Burke & Mead Lawyers Pty Ltd, the first respondent's former solicitors, was joined as second respondent to the appeal as contradictor as Mr Matinca indicated that he did not wish to participate in the appeal.
The Court held (Adamson JA, Meagher and Mitchelmore JJA agreeing) allowing the appeal:
In relation to grounds 1-5: alleged erroneous findings relating to fatigue
(1) The onus of proof of causation is not discharged by establishing that a particular matter cannot be excluded as a cause of the injury. Although fatigue is a common and, potentially, the most common cause of single vehicle accidents, it does not follow that it was probably the cause of this accident. Where the cause of the accident was not loss of consciousness but momentary inattention, more evidence is required to discharge the onus which Mr Matinca bore of establishing that fatigue was a cause of the accident, there being multiple other causes and no direct evidence of the accident itself, such as would enable the mechanism of the accident to be determined: [56]-[61].
Bendix Mintex Pty Ltd v Barnes (1997) 42 NSWLR 307, applied.
In relation to ground 6: the scope of duty owed
2 It was not necessary or desirable to address the scope of the duty owed given the only relevant duty found by the primary judge was the duty to insist on Mr Matinca providing a travel plan before his departure: [64]-[65].
In relation to ground 7: alleged error in failing to find that training in fatigue was sufficient
3 It was not necessary to address this ground as the primary judge was not obliged to determine whether what the appellant had done by way of training was sufficient to discharge any duty of care other than the one on which Mr Matinca relied: [66]-[67].
In relation to ground 8: alleged error in finding that the appellant owed Mr Matinca a duty to insist on a travel plan being required for its approval
4 The fact that an employer takes steps to protect its employees from harm outside the work environment does not mean that the employer necessarily owes a duty of care to protect its employees until they arrive home safely after work. The only purpose of performance of the appellant's duty was to bring to the forefront of an employee's mind the importance of managing fatigue on the way home. It is difficult to discern how the insistence on the provision of a travel plan which could neither be enforced nor monitored would amount to a reasonable precaution to save the employee from the risk of harm arising from driving while fatigued: [68]-[71].

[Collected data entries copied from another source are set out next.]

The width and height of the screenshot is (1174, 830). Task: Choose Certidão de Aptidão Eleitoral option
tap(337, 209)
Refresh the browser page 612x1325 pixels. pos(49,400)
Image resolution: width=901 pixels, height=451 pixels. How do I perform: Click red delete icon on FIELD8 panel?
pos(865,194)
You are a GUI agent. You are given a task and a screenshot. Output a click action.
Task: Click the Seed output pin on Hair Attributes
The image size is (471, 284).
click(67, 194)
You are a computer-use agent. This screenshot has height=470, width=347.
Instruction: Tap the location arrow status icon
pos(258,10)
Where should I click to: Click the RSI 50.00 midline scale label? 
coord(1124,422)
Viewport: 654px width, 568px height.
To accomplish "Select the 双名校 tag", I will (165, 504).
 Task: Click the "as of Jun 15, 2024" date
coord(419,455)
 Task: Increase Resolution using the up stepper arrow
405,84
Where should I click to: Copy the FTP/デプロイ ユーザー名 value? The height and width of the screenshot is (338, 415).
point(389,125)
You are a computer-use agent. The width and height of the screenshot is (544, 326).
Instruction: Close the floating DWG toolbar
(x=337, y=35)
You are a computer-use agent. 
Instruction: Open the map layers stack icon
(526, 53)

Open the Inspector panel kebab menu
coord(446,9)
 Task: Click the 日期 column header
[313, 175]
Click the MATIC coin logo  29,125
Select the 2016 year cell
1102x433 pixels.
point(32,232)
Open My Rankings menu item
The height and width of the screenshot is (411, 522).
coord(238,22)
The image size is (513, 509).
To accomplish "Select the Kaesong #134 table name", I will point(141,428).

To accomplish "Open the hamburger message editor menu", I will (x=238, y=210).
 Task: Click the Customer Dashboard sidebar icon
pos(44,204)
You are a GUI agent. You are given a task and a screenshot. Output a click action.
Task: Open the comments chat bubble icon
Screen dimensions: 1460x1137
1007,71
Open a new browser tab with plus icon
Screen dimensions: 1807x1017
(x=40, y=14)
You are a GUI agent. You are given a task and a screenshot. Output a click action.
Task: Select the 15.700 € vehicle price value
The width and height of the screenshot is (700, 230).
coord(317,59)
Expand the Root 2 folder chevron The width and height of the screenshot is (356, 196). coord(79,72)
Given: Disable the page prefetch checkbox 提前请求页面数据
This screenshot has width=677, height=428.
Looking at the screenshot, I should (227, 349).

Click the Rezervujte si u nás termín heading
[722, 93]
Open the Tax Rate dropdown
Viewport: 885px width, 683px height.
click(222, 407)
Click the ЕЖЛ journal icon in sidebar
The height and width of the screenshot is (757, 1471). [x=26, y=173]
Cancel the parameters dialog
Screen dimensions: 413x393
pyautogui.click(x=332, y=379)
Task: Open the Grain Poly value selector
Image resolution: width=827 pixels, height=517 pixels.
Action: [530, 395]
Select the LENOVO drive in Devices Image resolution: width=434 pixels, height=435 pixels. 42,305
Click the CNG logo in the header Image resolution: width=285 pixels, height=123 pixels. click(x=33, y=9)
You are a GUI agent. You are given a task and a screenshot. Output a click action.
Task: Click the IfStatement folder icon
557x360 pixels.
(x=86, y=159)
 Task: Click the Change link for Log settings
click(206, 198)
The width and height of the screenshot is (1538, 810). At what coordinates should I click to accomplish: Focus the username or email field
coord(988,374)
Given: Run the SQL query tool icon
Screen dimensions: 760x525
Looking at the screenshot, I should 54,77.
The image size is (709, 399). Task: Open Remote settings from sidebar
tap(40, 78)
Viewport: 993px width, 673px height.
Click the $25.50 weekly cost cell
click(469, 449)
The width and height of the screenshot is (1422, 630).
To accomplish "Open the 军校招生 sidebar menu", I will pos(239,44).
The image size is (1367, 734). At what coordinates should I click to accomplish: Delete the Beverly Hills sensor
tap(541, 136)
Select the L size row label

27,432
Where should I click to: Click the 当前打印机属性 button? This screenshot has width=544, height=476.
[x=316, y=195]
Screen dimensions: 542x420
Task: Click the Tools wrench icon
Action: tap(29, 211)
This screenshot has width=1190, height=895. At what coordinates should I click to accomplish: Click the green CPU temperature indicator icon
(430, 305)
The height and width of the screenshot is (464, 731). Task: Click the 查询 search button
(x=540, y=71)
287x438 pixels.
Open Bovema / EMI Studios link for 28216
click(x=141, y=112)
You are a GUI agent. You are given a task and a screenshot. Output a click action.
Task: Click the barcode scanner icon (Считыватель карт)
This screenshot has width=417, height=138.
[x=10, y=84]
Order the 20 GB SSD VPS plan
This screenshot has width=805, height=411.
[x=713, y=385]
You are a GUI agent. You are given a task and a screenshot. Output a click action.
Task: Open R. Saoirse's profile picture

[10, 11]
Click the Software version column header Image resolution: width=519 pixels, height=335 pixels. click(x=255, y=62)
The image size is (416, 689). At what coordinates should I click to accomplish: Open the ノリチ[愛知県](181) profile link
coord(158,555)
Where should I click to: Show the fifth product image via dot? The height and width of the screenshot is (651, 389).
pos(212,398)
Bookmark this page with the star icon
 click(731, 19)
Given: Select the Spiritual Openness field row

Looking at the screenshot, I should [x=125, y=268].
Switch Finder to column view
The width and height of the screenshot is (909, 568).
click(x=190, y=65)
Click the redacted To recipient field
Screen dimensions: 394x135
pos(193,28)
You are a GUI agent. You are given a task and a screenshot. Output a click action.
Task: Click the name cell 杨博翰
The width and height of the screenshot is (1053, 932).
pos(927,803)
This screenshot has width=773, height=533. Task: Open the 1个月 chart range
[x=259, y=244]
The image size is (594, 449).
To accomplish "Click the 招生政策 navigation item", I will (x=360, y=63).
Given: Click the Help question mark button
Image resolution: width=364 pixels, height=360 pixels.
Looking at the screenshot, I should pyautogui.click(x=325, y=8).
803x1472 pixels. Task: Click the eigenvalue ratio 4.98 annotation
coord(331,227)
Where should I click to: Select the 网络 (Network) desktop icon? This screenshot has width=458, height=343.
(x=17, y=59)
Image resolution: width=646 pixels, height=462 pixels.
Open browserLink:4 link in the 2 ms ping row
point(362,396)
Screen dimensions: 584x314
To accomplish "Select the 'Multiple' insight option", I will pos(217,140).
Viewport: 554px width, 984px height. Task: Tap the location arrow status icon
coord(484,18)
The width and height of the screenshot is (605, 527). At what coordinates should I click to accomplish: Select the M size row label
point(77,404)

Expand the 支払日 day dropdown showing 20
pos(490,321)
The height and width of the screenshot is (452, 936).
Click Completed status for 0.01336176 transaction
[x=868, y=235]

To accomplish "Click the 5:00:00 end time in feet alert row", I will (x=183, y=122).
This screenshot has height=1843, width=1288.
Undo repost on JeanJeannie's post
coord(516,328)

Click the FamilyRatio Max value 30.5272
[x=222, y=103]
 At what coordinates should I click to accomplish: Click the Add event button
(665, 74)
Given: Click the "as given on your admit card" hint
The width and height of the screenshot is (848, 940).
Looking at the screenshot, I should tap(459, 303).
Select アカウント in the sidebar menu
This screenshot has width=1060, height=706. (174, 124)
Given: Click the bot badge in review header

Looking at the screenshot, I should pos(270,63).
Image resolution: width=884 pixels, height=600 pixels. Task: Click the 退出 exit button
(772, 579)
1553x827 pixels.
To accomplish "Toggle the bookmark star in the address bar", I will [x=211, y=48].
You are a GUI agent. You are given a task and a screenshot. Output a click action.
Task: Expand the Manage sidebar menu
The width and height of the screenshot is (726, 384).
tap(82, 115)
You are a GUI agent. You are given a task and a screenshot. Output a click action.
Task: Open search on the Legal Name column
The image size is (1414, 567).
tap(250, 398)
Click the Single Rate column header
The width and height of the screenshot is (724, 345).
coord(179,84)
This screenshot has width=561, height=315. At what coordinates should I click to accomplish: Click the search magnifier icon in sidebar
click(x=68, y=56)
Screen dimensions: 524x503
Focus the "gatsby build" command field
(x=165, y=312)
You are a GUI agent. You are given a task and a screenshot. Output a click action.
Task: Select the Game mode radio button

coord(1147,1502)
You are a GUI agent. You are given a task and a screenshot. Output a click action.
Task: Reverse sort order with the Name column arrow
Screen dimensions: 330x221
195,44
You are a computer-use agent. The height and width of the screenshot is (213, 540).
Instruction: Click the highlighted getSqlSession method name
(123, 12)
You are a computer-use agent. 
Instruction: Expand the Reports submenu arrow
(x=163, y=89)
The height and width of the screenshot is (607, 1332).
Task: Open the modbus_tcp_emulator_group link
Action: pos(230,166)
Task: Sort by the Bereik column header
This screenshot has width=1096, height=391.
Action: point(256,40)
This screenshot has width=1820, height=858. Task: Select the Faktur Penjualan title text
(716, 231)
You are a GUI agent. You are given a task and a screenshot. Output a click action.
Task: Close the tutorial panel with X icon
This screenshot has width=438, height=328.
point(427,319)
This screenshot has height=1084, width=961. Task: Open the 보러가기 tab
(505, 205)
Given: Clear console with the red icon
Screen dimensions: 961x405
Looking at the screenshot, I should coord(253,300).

In relation to grounds 9, 10 and 11: alleged error in causation findings
5 The primary judge's findings in relation to causation are not supported by the evidence. The decrease in risk as a result of a rest break, which the primary judge found would have avoided the subject accident, is no more capable of proving negative causation (that the accident would not have occurred if a rest break had been taken) than an increase in risk is capable of proving causation positively (that the accident was caused by fatigue because no rest break was taken): [75]-[78], [80], [83]-[84].